SHORT TASK: Quote the lines of the listing below word for word, starting with the line that contains "The height and width of the screenshot is (595, 1230)." and running through the last line of the listing, with both ends included.

** Begin **

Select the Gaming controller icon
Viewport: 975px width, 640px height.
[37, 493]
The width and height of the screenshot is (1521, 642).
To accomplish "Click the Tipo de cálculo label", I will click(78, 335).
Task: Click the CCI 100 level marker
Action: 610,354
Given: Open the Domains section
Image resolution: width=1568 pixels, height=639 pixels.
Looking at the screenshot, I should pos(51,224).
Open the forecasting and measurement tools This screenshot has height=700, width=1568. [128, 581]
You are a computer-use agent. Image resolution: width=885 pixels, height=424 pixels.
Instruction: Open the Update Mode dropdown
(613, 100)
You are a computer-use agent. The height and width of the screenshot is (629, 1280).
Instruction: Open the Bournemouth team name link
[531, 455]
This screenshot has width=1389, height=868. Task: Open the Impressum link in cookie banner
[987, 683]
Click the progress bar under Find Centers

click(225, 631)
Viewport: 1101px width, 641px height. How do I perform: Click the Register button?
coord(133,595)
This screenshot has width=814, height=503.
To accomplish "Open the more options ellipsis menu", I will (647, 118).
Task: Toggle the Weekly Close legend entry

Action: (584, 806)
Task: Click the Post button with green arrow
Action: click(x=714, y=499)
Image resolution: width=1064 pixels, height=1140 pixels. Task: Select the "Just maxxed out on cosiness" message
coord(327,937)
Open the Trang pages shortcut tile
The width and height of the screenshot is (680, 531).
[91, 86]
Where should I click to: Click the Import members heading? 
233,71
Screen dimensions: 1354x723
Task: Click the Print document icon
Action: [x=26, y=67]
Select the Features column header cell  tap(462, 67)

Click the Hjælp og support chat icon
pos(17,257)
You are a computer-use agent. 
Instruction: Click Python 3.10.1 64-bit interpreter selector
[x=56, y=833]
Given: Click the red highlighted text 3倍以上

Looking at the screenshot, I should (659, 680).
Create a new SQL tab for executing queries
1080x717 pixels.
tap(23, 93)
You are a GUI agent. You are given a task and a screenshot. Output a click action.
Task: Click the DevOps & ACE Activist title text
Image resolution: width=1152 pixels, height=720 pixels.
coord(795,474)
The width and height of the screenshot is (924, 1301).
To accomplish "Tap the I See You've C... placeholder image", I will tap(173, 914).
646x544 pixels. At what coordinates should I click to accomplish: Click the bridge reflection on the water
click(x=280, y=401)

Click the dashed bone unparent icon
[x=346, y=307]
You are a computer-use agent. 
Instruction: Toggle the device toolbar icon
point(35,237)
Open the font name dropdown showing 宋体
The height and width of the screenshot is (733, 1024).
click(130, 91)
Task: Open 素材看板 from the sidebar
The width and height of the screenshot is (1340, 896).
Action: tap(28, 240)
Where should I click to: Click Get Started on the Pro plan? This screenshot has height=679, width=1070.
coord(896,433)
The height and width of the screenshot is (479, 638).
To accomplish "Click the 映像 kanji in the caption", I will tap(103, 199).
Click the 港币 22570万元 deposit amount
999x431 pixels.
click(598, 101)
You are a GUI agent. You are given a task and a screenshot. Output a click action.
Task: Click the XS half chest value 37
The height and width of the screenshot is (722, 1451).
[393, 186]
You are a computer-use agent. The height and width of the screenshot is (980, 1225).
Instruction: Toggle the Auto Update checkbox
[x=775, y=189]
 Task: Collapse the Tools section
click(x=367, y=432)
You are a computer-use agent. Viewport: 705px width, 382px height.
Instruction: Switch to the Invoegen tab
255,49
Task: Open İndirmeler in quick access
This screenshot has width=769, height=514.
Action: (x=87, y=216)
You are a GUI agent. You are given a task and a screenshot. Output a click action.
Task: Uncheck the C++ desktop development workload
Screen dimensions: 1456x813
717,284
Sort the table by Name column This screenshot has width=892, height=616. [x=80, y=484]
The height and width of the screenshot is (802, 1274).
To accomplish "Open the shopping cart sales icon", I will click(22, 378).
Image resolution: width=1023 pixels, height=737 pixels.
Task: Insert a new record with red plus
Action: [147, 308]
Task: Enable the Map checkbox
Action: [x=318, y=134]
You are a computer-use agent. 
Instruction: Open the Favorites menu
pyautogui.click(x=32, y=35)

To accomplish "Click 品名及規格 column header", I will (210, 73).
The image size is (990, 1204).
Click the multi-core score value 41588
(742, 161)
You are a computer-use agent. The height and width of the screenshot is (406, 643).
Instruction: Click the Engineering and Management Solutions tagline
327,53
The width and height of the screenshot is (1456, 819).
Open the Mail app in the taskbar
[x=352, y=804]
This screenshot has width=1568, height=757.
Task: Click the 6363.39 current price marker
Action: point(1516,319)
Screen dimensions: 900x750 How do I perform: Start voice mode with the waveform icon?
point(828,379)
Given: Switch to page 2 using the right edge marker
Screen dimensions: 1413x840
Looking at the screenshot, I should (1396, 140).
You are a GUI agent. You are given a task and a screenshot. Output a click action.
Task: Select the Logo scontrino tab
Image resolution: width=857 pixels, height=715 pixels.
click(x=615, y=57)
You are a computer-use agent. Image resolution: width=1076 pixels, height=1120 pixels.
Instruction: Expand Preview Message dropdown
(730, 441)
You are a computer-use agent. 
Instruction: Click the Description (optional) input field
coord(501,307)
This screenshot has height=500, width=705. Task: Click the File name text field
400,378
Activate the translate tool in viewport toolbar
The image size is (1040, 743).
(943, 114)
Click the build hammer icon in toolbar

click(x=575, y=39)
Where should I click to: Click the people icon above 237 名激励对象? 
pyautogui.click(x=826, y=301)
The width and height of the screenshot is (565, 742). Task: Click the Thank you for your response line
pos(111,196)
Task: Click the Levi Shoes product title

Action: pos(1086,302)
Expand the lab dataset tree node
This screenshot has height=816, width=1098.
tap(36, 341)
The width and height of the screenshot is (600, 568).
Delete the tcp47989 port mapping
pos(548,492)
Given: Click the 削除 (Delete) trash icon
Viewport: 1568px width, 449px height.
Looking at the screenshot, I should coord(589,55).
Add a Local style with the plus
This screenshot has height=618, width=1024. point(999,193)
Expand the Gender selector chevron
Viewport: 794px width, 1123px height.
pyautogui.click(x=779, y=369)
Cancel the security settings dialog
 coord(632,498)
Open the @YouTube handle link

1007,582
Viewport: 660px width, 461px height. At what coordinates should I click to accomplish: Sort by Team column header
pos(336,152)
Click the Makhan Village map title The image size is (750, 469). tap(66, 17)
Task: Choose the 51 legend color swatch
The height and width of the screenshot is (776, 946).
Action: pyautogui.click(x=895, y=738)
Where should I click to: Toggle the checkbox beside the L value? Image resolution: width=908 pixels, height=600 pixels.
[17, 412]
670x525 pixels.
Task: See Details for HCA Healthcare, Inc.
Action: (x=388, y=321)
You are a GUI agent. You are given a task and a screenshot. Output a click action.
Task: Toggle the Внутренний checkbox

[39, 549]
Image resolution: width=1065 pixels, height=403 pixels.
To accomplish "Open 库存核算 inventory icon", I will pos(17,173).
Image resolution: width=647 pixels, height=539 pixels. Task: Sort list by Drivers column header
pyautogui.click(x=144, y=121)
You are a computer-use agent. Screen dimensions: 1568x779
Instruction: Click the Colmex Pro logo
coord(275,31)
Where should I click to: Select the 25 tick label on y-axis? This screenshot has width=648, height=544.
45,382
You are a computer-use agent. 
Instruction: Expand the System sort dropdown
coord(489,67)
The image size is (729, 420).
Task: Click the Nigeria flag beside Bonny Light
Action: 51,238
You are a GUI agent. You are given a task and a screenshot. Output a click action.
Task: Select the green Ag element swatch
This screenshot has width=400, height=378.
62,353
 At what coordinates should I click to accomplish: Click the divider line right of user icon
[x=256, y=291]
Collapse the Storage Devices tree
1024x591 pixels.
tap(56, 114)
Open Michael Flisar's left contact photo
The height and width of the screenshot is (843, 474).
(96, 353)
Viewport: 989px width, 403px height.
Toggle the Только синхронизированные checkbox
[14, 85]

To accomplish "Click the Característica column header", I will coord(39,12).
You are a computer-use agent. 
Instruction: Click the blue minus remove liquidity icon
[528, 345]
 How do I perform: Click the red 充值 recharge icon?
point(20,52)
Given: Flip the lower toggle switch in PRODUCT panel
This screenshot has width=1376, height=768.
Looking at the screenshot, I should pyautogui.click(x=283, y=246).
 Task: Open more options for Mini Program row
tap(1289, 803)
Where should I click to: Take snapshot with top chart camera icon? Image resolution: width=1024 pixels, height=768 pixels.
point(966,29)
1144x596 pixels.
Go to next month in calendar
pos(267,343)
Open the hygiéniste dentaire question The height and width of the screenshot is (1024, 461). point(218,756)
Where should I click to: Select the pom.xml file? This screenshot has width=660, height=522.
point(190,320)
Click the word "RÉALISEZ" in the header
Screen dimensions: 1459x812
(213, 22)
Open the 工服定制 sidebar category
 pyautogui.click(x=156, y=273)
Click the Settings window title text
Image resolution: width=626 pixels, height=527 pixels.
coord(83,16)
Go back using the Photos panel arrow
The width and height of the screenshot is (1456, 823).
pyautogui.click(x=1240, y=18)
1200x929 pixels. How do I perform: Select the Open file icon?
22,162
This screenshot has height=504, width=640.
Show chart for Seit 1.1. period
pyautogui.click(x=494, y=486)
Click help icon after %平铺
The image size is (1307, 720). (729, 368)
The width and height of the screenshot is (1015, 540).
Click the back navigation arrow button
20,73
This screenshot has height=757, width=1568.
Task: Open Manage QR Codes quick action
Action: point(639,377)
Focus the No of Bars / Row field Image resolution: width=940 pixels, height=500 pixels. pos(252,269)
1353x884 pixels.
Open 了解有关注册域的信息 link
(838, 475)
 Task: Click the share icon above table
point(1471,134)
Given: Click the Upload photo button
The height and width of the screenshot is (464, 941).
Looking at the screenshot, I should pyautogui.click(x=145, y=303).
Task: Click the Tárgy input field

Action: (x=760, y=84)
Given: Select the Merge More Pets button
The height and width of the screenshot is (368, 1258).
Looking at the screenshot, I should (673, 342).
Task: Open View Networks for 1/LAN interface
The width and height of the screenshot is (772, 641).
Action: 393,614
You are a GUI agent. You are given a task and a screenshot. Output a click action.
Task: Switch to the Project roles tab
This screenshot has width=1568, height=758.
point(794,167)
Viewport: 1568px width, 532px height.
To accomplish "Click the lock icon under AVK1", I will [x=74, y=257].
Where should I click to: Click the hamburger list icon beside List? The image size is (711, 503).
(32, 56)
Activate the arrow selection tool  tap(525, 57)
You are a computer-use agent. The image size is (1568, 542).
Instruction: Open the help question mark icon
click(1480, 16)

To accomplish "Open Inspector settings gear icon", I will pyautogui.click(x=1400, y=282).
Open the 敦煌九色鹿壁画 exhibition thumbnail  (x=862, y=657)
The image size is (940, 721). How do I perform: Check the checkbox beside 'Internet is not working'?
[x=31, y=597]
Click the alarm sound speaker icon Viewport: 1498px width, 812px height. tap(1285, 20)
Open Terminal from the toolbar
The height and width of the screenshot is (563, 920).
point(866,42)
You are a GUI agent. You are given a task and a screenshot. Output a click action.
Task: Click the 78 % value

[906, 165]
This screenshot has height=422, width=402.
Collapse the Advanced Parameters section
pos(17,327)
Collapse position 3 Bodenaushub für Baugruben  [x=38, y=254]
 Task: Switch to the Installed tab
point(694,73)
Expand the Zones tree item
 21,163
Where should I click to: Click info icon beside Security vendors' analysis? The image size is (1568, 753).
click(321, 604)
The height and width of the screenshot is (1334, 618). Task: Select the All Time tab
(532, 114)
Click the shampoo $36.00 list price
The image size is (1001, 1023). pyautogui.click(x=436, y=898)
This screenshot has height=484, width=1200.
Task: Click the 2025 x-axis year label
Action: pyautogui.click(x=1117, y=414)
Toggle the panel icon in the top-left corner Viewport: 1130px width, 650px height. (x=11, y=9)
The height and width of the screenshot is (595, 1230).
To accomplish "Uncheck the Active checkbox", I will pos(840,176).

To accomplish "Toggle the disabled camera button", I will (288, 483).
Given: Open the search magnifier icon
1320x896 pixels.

** End **

EXERCISE OUTPUT:
The height and width of the screenshot is (595, 1230).
To accomplish "Uncheck the Active checkbox", I will pos(840,176).

To accomplish "Toggle the disabled camera button", I will (288, 483).
Given: Open the search magnifier icon
1320x896 pixels.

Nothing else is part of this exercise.